Camminare da soli? Molto meglio in compagnia


Camminare in gruppo aiuta a capire meglio se stessi e le altre persone. Di recente è nata l’iniziativa dei Gruppi di cammino, comitive di persone che si incontrano due, tre volte la settimana per percorrere in compagnia percorsi di una certa durata, cercando di tenere un’andatura comune, associando all’attività fisica l’aspetto socializzante

– di Santo Alfonzo Responsabile servizio prevenzione e salute sul lavoro ASL CN-1, Piemonte
 
È ormai noto che praticare regolarmente attività fisica, in primis la camminata a passo sostenuto, migliora la qualità della vita. Camminare è infatti l’attività fisica primordiale umana che, grazie alle sue caratteristiche di spontaneità, semplicità, adattabilità ed economicità, risulta fruibile dalla maggior parte delle persone con una ricaduta significante in termini di salute. Fare movimento contribuisce a rendere tutti gli organi attivi ed efficienti e rappresenta uno strumento utile ai fini preventivi e ricreativi, migliorando il benessere generale fisico, psichico e sociale. Dal punto di vista psicologico, sentire il proprio corpo attivo ed efficiente dà allegria, fa acquisire una diversa dimensione della vita, maggiore fiducia in se stessi e nei propri mezzi. Per questo motivo il primo approccio verso un’attività fisica adeguata deve partire proprio dal camminare, perché questa è l’attività che meglio esprime la gioia di muoversi. I sociologi non hanno dubbi: la sempre più diffusa abitudine al cammino costituisce una vera e propria rivoluzione dei costumi, che in Europa e negli Stati Uniti annovera ormai milioni di praticanti.
Camminare diventa così un appuntamento fisso, un piacere della vita, ancor più stimolante ed efficace se praticato in compagnia.
Un recente studio di ricercatori inglesi dimostra che passeggiare in compagnia, fa molto bene. Camminare in gruppo aiuta a capire meglio le altre persone e noi stessi.
Partecipare ai gruppi di cammino è uno stimolo essenziale per fare attività fisica; il connubio tra effetti salutistici e piacere legato alla compagnia regolarizza la buona abitudine, la rende attraente e quindi la favorisce.

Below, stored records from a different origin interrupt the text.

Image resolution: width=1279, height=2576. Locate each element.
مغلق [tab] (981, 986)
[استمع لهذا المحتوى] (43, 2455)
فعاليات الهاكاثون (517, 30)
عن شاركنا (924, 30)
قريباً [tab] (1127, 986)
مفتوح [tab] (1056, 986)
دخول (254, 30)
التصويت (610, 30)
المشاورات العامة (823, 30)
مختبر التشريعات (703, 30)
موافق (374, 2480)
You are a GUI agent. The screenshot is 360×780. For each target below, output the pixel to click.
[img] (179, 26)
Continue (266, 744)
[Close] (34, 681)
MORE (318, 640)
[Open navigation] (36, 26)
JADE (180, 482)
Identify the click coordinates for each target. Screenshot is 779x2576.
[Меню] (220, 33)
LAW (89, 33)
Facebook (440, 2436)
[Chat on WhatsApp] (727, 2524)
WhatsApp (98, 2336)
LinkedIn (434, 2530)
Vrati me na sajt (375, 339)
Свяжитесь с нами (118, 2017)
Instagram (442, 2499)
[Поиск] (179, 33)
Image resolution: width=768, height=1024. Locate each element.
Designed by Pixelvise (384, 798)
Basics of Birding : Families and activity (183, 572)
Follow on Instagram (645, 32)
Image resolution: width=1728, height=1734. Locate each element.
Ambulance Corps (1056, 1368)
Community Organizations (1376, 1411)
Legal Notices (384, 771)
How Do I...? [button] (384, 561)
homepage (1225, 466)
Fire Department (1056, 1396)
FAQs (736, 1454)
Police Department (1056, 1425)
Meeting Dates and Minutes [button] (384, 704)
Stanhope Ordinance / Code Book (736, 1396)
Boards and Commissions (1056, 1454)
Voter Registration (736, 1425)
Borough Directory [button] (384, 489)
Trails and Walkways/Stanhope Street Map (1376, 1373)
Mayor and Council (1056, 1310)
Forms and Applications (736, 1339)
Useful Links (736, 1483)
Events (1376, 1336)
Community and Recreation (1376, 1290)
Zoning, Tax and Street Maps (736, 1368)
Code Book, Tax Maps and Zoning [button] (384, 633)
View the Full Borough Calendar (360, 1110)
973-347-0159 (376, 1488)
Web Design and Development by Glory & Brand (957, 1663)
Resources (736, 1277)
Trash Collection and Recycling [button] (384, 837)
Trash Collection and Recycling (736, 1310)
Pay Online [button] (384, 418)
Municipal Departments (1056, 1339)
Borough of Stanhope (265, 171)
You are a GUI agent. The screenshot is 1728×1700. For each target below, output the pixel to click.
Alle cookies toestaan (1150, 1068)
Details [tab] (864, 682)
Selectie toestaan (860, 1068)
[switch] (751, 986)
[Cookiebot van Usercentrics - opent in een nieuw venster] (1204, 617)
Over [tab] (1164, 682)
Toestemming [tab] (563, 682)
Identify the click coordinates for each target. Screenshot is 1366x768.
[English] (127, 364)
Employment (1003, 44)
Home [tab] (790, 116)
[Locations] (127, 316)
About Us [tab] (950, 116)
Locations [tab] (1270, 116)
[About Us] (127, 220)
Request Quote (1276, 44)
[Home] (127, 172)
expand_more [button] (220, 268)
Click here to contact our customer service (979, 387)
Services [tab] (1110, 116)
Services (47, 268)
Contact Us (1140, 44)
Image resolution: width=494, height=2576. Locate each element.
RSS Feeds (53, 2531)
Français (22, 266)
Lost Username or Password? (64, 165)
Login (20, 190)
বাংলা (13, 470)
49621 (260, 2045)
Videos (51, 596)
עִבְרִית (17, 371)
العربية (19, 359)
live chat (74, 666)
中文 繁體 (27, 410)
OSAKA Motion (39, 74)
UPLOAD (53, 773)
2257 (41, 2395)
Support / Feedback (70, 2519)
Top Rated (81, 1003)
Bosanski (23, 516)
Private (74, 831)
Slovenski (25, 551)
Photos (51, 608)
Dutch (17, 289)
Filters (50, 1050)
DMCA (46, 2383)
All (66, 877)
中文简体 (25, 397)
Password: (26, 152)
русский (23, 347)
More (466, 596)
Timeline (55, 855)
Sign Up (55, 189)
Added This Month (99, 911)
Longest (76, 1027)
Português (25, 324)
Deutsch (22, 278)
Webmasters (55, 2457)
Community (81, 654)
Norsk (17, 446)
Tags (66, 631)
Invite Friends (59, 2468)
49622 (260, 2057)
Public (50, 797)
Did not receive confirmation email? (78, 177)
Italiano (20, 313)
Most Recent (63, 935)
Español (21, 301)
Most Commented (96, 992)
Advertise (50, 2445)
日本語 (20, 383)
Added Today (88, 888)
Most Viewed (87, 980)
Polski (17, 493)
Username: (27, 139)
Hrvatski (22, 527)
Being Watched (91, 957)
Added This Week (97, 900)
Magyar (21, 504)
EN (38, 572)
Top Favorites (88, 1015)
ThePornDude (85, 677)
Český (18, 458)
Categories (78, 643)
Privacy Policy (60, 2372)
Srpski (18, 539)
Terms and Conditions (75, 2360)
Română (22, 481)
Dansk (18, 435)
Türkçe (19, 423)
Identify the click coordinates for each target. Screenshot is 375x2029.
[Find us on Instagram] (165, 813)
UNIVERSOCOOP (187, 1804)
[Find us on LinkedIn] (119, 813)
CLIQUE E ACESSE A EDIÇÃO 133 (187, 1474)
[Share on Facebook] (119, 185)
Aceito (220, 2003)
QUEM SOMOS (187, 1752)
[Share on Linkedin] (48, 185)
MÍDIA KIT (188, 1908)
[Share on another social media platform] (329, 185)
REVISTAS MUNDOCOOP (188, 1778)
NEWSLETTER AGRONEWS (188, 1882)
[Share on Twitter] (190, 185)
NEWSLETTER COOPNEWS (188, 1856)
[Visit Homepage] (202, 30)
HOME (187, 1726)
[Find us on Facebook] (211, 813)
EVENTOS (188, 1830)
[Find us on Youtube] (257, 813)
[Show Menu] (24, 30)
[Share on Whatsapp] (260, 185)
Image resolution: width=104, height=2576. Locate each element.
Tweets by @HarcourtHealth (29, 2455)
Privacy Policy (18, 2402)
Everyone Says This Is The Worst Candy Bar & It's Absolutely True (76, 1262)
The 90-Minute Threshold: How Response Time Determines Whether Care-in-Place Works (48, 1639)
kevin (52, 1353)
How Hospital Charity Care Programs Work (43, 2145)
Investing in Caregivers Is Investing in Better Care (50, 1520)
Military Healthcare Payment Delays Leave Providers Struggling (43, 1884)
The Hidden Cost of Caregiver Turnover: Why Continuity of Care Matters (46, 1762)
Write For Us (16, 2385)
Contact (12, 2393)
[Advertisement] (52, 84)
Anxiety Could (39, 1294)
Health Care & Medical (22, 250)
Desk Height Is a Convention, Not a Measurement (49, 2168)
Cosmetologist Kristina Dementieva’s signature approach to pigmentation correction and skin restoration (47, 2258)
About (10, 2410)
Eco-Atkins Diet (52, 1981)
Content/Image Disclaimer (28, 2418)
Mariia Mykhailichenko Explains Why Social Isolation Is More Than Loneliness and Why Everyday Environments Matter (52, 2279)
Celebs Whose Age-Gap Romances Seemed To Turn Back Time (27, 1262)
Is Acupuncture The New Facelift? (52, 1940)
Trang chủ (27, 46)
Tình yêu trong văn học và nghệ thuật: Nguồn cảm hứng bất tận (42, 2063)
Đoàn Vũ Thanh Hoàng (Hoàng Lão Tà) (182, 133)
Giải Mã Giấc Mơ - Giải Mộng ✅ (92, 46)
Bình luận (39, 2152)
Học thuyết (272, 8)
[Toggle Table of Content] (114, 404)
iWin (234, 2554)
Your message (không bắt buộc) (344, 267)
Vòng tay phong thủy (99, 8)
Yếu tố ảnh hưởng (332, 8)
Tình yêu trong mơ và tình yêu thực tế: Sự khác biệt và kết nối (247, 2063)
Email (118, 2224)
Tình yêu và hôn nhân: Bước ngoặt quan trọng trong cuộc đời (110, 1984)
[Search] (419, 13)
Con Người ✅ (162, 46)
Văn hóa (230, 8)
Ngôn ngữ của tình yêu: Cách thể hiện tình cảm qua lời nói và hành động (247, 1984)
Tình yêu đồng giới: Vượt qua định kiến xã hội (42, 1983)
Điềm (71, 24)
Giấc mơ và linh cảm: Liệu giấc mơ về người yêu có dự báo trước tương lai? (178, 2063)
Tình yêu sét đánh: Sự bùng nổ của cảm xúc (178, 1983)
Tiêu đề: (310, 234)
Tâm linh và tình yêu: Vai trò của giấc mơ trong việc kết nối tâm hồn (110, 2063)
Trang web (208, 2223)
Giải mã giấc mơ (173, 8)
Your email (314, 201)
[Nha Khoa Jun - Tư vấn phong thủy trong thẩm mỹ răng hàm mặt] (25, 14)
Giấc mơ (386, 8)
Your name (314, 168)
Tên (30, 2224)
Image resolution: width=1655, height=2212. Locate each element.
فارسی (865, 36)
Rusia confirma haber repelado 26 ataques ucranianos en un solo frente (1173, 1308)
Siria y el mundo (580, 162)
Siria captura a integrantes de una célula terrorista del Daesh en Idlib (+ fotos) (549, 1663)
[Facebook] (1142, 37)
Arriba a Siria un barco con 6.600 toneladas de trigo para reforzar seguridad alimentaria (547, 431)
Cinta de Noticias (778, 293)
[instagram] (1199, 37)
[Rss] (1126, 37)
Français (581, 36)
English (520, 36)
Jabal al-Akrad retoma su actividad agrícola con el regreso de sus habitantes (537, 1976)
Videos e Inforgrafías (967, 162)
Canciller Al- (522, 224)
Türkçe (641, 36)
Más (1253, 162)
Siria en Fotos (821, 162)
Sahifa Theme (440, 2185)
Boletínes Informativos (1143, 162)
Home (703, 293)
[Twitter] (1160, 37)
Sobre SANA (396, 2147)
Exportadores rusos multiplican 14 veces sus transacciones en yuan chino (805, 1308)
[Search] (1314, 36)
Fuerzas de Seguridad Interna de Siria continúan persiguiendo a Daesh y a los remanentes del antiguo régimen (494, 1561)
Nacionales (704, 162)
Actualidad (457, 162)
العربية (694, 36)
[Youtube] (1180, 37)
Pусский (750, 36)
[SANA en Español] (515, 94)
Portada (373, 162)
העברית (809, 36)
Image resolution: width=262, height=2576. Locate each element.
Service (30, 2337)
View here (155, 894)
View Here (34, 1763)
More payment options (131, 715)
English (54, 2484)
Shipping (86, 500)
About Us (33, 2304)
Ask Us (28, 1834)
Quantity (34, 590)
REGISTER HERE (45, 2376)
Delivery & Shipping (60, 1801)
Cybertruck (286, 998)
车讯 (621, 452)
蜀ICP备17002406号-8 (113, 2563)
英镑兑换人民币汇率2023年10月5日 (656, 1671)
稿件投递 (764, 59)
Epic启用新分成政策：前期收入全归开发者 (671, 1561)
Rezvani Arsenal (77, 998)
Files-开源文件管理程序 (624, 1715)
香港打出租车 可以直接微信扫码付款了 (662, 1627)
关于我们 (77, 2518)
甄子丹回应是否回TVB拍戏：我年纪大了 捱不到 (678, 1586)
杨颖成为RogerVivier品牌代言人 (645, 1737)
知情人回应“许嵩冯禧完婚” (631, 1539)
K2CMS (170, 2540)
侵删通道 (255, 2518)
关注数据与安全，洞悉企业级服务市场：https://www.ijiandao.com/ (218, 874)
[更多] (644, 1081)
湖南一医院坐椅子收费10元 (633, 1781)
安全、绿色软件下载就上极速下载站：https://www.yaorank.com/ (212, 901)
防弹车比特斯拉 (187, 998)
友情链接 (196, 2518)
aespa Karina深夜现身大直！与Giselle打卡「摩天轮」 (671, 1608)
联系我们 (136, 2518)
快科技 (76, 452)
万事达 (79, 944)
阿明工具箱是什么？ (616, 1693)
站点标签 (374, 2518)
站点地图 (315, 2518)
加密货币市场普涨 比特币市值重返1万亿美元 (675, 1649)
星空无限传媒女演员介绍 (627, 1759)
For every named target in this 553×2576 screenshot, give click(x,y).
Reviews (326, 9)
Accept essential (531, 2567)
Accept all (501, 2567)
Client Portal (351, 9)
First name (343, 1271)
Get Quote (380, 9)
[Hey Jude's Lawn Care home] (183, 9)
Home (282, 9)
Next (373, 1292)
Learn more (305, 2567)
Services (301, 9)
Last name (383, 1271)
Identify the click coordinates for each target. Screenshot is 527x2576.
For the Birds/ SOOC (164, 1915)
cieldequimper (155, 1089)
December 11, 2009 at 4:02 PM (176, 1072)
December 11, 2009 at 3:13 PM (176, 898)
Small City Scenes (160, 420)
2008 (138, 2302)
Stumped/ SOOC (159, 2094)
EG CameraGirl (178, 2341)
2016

Camminare in compagnia aiuta anche a superare la solitudine che spesso attanaglia le fasce di popolazione più fragili, in particolare quella degli anziani; muovendosi in gruppo si creano nuove amicizie, si consolidano i legami interperonali, ci si invoglia vicendevolmente a perseverare e si formano vere e proprie “comunità in cammino”.
La promozione della salute deve quindi vedere nei “gruppi di cammino” un’opportunità per diffondere la pratica di un salutare esercizio fisico e prevenire le malattie degenerative associando un carattere ludico e socializzante. Se poi la camminata si svolge in compagnia e a contatto con la natura, i vantaggi raddoppiano.
La filosofia dei gruppi di cammino è centrata su “movimento e aggregazione”: camminare per sentire attivi muscoli e articolazioni, scaricare lo stress quotidiano e produrre endorfine (pillole naturali del benessere), chiacchierare e divertirsi in gruppo.
Cos’è un Gruppo di cammino? È semplicemente una comitiva di persone che si incontrano con regolarità (2-3 volte a settimana) in un punto di ritrovo prestabilito, a un’ora anch’essa prestabilita, e iniziano a camminare insieme per circa 45-60 minuti, cercando di tenere un’andatura comune a tutti i partecipanti.
I percorsi possono essere urbani o extraurbani, a seconda del luogo in cui si vive.
Ogni partecipante può adattare l’impegno fisico alle proprie attitudini e possibilità; l’importante è farlo con allegria.